▶ **Record extracts**:
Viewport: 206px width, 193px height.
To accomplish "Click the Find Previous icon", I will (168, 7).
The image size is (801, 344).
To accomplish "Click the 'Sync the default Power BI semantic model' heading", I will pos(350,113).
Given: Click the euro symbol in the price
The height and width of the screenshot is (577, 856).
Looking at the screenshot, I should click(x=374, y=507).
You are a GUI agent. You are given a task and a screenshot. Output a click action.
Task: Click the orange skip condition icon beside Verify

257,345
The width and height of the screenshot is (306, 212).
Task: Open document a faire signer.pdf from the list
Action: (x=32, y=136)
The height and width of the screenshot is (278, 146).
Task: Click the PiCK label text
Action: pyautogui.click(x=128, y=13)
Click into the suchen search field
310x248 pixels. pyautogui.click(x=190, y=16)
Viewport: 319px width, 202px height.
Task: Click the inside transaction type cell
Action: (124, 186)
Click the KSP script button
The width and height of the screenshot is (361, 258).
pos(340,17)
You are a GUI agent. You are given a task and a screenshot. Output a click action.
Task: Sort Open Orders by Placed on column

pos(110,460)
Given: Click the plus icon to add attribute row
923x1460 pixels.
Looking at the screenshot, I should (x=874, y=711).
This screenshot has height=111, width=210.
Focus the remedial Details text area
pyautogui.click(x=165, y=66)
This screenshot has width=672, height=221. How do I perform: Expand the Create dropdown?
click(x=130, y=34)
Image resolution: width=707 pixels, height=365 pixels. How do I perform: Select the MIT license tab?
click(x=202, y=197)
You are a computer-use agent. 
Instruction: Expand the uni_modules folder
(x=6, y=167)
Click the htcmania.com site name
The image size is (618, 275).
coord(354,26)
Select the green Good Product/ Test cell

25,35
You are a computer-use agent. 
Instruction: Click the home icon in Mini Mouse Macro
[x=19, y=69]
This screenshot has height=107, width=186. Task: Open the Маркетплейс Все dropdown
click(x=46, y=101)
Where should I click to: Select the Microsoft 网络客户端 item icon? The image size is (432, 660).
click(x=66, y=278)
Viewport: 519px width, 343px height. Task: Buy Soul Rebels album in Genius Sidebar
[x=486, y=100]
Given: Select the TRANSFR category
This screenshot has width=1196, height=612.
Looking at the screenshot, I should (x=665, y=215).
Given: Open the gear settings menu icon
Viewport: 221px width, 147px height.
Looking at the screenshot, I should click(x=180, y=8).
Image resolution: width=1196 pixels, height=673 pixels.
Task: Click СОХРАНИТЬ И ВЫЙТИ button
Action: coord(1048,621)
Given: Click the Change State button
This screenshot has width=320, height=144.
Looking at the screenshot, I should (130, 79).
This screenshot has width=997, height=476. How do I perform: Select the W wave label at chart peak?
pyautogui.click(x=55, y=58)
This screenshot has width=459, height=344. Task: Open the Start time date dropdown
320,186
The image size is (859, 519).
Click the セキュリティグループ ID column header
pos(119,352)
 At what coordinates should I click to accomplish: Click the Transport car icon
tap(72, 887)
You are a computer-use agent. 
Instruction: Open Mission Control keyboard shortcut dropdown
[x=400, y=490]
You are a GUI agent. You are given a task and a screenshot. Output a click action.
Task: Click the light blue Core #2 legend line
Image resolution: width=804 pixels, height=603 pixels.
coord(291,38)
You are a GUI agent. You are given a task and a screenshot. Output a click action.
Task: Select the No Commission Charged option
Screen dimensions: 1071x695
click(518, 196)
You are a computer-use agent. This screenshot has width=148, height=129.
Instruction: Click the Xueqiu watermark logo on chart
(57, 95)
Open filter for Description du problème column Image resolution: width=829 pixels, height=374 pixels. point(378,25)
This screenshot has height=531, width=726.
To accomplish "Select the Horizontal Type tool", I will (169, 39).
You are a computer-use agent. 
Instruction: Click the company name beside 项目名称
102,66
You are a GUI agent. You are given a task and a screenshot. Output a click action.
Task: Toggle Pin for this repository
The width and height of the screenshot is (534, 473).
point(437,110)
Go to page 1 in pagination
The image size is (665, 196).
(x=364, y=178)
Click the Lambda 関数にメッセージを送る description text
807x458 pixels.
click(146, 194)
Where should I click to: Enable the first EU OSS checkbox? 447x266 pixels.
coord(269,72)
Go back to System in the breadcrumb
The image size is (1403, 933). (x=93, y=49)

▶ **Work to be completed**: Reproduce each line above exactly.

▶ **Exercise answer**:
Viewport: 206px width, 193px height.
To accomplish "Click the Find Previous icon", I will (168, 7).
The image size is (801, 344).
To accomplish "Click the 'Sync the default Power BI semantic model' heading", I will pos(350,113).
Given: Click the euro symbol in the price
The height and width of the screenshot is (577, 856).
Looking at the screenshot, I should click(x=374, y=507).
You are a GUI agent. You are given a task and a screenshot. Output a click action.
Task: Click the orange skip condition icon beside Verify

257,345
The width and height of the screenshot is (306, 212).
Task: Open document a faire signer.pdf from the list
Action: (x=32, y=136)
The height and width of the screenshot is (278, 146).
Task: Click the PiCK label text
Action: pyautogui.click(x=128, y=13)
Click into the suchen search field
310x248 pixels. pyautogui.click(x=190, y=16)
Viewport: 319px width, 202px height.
Task: Click the inside transaction type cell
Action: (124, 186)
Click the KSP script button
The width and height of the screenshot is (361, 258).
pos(340,17)
You are a GUI agent. You are given a task and a screenshot. Output a click action.
Task: Sort Open Orders by Placed on column

pos(110,460)
Given: Click the plus icon to add attribute row
923x1460 pixels.
Looking at the screenshot, I should (x=874, y=711).
This screenshot has height=111, width=210.
Focus the remedial Details text area
pyautogui.click(x=165, y=66)
This screenshot has width=672, height=221. How do I perform: Expand the Create dropdown?
click(x=130, y=34)
Image resolution: width=707 pixels, height=365 pixels. How do I perform: Select the MIT license tab?
click(x=202, y=197)
You are a computer-use agent. 
Instruction: Expand the uni_modules folder
(x=6, y=167)
Click the htcmania.com site name
The image size is (618, 275).
coord(354,26)
Select the green Good Product/ Test cell

25,35
You are a computer-use agent. 
Instruction: Click the home icon in Mini Mouse Macro
[x=19, y=69]
This screenshot has height=107, width=186. Task: Open the Маркетплейс Все dropdown
click(x=46, y=101)
Where should I click to: Select the Microsoft 网络客户端 item icon? The image size is (432, 660).
click(x=66, y=278)
Viewport: 519px width, 343px height. Task: Buy Soul Rebels album in Genius Sidebar
[x=486, y=100]
Given: Select the TRANSFR category
This screenshot has width=1196, height=612.
Looking at the screenshot, I should (x=665, y=215).
Given: Open the gear settings menu icon
Viewport: 221px width, 147px height.
Looking at the screenshot, I should click(x=180, y=8).
Image resolution: width=1196 pixels, height=673 pixels.
Task: Click СОХРАНИТЬ И ВЫЙТИ button
Action: coord(1048,621)
Given: Click the Change State button
This screenshot has width=320, height=144.
Looking at the screenshot, I should (130, 79).
This screenshot has width=997, height=476. How do I perform: Select the W wave label at chart peak?
pyautogui.click(x=55, y=58)
This screenshot has width=459, height=344. Task: Open the Start time date dropdown
320,186
The image size is (859, 519).
Click the セキュリティグループ ID column header
pos(119,352)
 At what coordinates should I click to accomplish: Click the Transport car icon
tap(72, 887)
You are a computer-use agent. 
Instruction: Open Mission Control keyboard shortcut dropdown
[x=400, y=490]
You are a GUI agent. You are given a task and a screenshot. Output a click action.
Task: Click the light blue Core #2 legend line
Image resolution: width=804 pixels, height=603 pixels.
coord(291,38)
You are a GUI agent. You are given a task and a screenshot. Output a click action.
Task: Select the No Commission Charged option
Screen dimensions: 1071x695
click(518, 196)
You are a computer-use agent. This screenshot has width=148, height=129.
Instruction: Click the Xueqiu watermark logo on chart
(57, 95)
Open filter for Description du problème column Image resolution: width=829 pixels, height=374 pixels. point(378,25)
This screenshot has height=531, width=726.
To accomplish "Select the Horizontal Type tool", I will (169, 39).
You are a computer-use agent. 
Instruction: Click the company name beside 项目名称
102,66
You are a GUI agent. You are given a task and a screenshot. Output a click action.
Task: Toggle Pin for this repository
The width and height of the screenshot is (534, 473).
point(437,110)
Go to page 1 in pagination
The image size is (665, 196).
(x=364, y=178)
Click the Lambda 関数にメッセージを送る description text
807x458 pixels.
click(146, 194)
Where should I click to: Enable the first EU OSS checkbox? 447x266 pixels.
coord(269,72)
Go back to System in the breadcrumb
The image size is (1403, 933). (x=93, y=49)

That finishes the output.